STATED PROBLEM
Rewrite the records from the line holding "Select the Pan hand tool" to the line holding "coord(74,39)", both included, as a JSON list of strings with one string per line. Skip blank lines and leave the pictures out.

DATA
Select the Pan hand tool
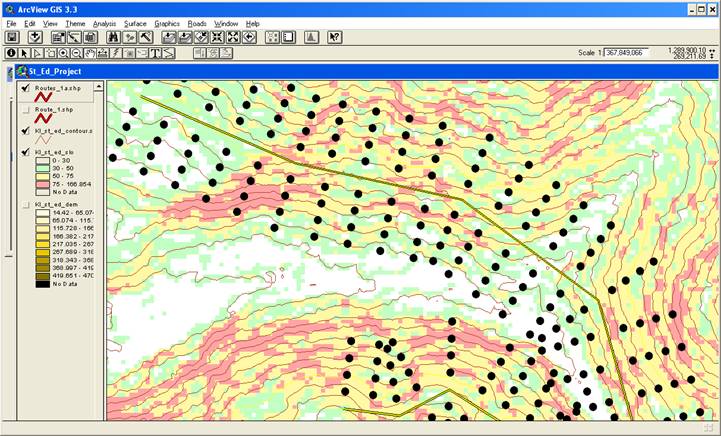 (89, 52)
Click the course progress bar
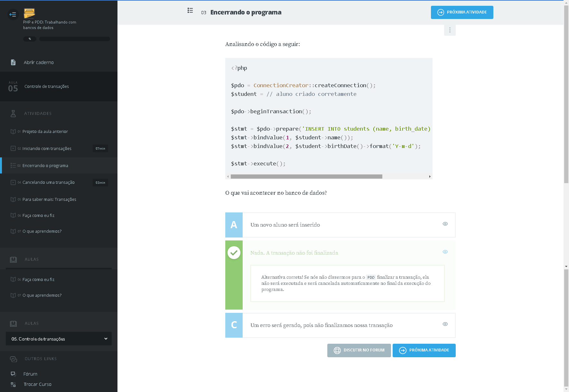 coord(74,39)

==

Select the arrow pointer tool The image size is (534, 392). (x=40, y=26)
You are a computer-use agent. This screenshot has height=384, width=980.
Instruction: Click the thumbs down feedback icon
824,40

SOLUTION FOR THIS TASK
[
  "Select the Pan hand tool",
  " (89, 52)",
  "Click the course progress bar",
  " coord(74,39)"
]